So How About Those Resolutions?

by | Jan 20, 2016 | 1 comment

Every year around this time in January, any hope of hanging on to a New Year’s resolution has pretty much diminished.  That’s if you can even remember what your New Year’s resolution was. This past Monday is known as Blue Monday – the most depressing day of the year. The holidays are over, most of the US is deep into winter, and New Year’s resolutions have fallen by the wayside. The gym is less crowded than it was a few weeks ago. The weight loss group meetings are not standing-room only anymore. And we slide back into old habits, choosing to settle back into our old routine of vegging out on the couch watching NetFlix.

It was exactly six years ago this week that I had my transformation moment that propelled me into my debt free journey.  Apparently I didn’t get the memo about needing to be depressed and unmotivated. I was visiting my grandparents to help them out after my grandfather had had some knee surgery.  Watching my grandmother balance her checkbook and reflecting on all the struggles she and my grandfather had faced when leaving Cuba for the US was the catalyst for my debt free journey.  In fact, it was during a time of calm and peace after the hype of New Years that I was able to tune into my real desires to turn around my financial life.
__________
▶ _REQUIRED ACTION A_:
Answer these questions from the post about New Year's resolutions:
(i) What is this past Monday known as?
(ii) How long ago did the writer's transformation moment happen?
(iii) Why was the writer visiting the grandparents?
▶ _REQUIRED ACTION B_:
Reproduce word for word the part of the post about New Year's resolutions that opens with the words containing "It was exactly" and closes with "my financial life.".
__________
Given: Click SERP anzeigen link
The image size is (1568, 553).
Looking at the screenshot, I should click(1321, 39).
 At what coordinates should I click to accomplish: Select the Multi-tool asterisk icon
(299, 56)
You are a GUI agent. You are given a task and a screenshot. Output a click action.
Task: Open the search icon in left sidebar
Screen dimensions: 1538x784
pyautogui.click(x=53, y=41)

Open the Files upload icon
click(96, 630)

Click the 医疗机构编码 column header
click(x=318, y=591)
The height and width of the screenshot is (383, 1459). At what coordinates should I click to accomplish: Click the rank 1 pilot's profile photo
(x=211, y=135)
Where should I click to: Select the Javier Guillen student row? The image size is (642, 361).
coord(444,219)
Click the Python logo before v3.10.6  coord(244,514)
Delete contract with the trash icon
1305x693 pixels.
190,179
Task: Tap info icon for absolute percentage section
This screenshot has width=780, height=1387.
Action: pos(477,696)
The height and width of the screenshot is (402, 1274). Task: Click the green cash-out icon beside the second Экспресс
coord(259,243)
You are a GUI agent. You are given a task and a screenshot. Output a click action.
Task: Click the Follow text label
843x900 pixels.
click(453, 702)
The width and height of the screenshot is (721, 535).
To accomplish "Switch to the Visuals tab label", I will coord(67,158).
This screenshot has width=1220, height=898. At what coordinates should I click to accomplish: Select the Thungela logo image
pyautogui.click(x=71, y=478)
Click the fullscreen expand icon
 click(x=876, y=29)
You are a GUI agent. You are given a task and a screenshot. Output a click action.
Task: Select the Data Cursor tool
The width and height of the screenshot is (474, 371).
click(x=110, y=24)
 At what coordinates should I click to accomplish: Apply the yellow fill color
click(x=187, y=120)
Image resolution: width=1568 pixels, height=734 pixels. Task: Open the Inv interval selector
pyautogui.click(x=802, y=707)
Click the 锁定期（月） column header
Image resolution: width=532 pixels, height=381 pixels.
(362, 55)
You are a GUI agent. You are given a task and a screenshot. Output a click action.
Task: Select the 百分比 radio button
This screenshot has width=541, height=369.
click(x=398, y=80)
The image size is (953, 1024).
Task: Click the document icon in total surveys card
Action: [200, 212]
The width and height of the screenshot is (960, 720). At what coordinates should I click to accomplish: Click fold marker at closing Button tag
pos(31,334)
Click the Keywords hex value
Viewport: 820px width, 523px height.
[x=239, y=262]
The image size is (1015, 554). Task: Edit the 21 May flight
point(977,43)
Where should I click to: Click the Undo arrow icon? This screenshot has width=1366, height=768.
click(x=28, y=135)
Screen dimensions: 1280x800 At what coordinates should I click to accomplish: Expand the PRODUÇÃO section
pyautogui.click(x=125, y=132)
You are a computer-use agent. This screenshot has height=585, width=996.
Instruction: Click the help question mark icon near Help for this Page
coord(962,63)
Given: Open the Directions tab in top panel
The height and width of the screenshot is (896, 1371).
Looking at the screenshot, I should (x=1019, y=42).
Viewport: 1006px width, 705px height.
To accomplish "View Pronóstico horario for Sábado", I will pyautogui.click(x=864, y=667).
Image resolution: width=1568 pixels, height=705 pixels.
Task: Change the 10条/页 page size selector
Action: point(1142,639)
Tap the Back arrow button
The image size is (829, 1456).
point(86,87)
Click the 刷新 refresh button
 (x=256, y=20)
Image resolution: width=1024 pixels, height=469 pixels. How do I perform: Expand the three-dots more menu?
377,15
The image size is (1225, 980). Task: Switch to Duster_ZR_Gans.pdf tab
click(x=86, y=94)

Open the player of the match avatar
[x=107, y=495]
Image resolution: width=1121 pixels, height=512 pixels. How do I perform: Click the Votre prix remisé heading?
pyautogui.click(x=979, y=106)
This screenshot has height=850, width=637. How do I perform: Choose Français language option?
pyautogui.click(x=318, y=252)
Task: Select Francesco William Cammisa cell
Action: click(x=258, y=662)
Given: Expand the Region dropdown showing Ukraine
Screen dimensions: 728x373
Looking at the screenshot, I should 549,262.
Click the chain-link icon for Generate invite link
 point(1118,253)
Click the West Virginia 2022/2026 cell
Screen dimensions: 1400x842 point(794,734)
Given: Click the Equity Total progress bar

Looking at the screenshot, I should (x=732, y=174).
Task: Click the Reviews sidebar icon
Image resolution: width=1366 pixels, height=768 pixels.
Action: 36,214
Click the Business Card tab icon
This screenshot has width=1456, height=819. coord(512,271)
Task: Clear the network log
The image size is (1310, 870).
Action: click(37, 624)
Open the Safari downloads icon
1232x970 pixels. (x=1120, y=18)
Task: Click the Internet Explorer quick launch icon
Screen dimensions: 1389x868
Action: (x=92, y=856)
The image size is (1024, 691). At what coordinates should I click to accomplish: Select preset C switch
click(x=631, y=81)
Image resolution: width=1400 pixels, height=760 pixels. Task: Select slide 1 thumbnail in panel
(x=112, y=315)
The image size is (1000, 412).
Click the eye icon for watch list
__________
▶ _YOUR RESPONSE A_:
(i) Blue Monday, the most depressing day of the year.
(ii) Exactly six years ago this week.
(iii) To help them out after the grandfather had knee surgery.

▶ _YOUR RESPONSE B_:
It was exactly six years ago this week that I had my transformation moment that propelled me into my debt free journey.  Apparently I didn’t get the memo about needing to be depressed and unmotivated. I was visiting my grandparents to help them out after my grandfather had had some knee surgery.  Watching my grandmother balance her checkbook and reflecting on all the struggles she and my grandfather had faced when leaving Cuba for the US was the catalyst for my debt free journey.  In fact, it was during a time of calm and peace after the hype of New Years that I was able to tune into my real desires to turn around my financial life.